The SWP’s postwar love affair with conservatised, white male-dominated trade unions long ago sapped its labour militancy and helped congeal the racism and sexism of old guard unions. This neo-economism shattered the faith of the SWP in the revolutionary potential of workers of advanced countries, leaving the party to exist primarily as an uncritical cheering squad for revolutions abroad, namely those led by Castro and the Sandinistas. But Cuba and Nicaragua seek their security in prolonged and polite bargaining with imperialism — just as the Kremlin does. SWP policy mirrors Stalinism, so it’s no surprise that the party has jettisoned Permanent Revolution.

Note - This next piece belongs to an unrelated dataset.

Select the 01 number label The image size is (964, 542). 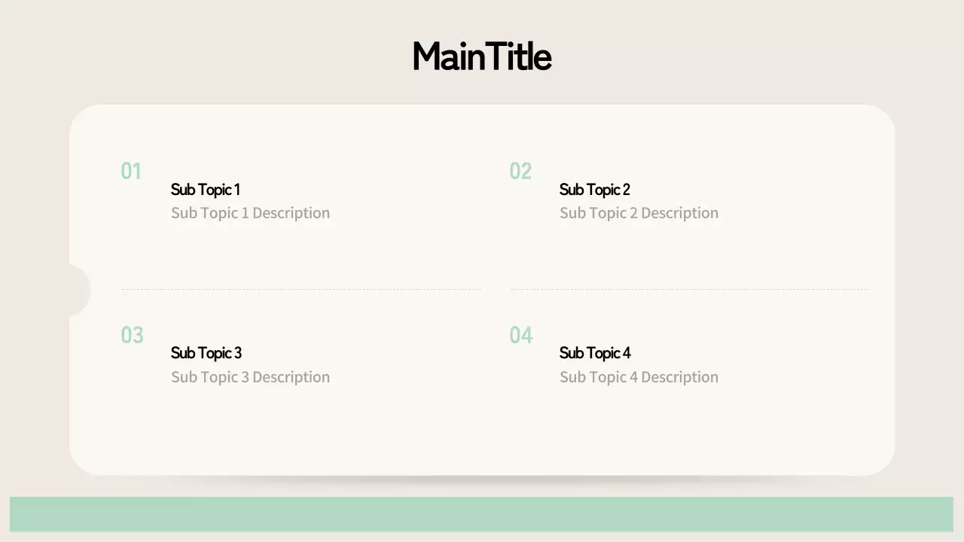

FI Tail-ending. The FI majority’s refusal to settle accounts with the US SWP is objectively an acquiescence to Stalinism. The FI version of Permanent Revolution denies the primary and ultimate importance of revolution in the West, above all in the US, and this repudiation of Trotsky is no less drastic than US SWP revisionism.
What lies behind it? The same myopic and racist, sexist fixation on the labour aristocracy. What is the FI’s “turn to heavy industry” but a courtship of these aristocrats and a rejection of a vanguard stream of workers — women, people of colour and migrants. Prohibiting women’s caucuses inside the International only reflects this sexism.

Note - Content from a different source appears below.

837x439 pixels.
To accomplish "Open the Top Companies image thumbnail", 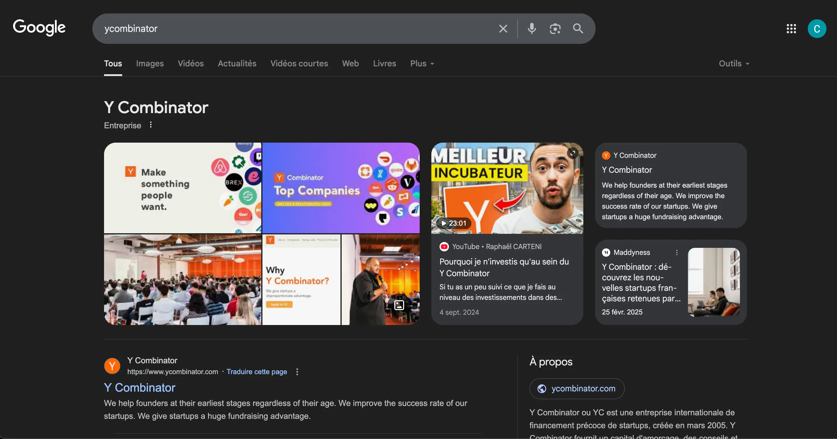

The FI’s skewed view of revolution in the West is matched by its misshapen Central American policy. It proclaims Nicaragua to be a workers’ state — despite the Sandinistas’ intent to maintain a predominantly capitalist economy — and hails FSLN efforts to accommodate the US. This SWP-style policy is peaceful coexistence, not revolutionary internationalism.
Reverse Course: Back to the Basics! The FI majority, like Trotsky, must battle against Stalinism for its own life. It must debate the SWP on the great questions: the primacy of revolution in advanced countries; the need for socialist revolution in the Third world; intervention as Trotskyists in the unfolding revolution in workers’ states. The FI must invite participation by the entire Trotskyist movement, not just affiliates. Only free-wheeling debate can rejuvenate our movement and regroup the forces demanded to meet the challenges of the ‘90s. The time is ripe. Global turmoil signals that Stalinist hegemony is cracking like an iceflow under the summer sun of Permanent Revolution. World Trotskyism is summoned by history to illuminate, inspire, and lead.
Let us start, all together now, to hammer out in a climate of Bolshevik democracy the programmatic and practical agreements that will liberate us to jointly fulfil our mandate.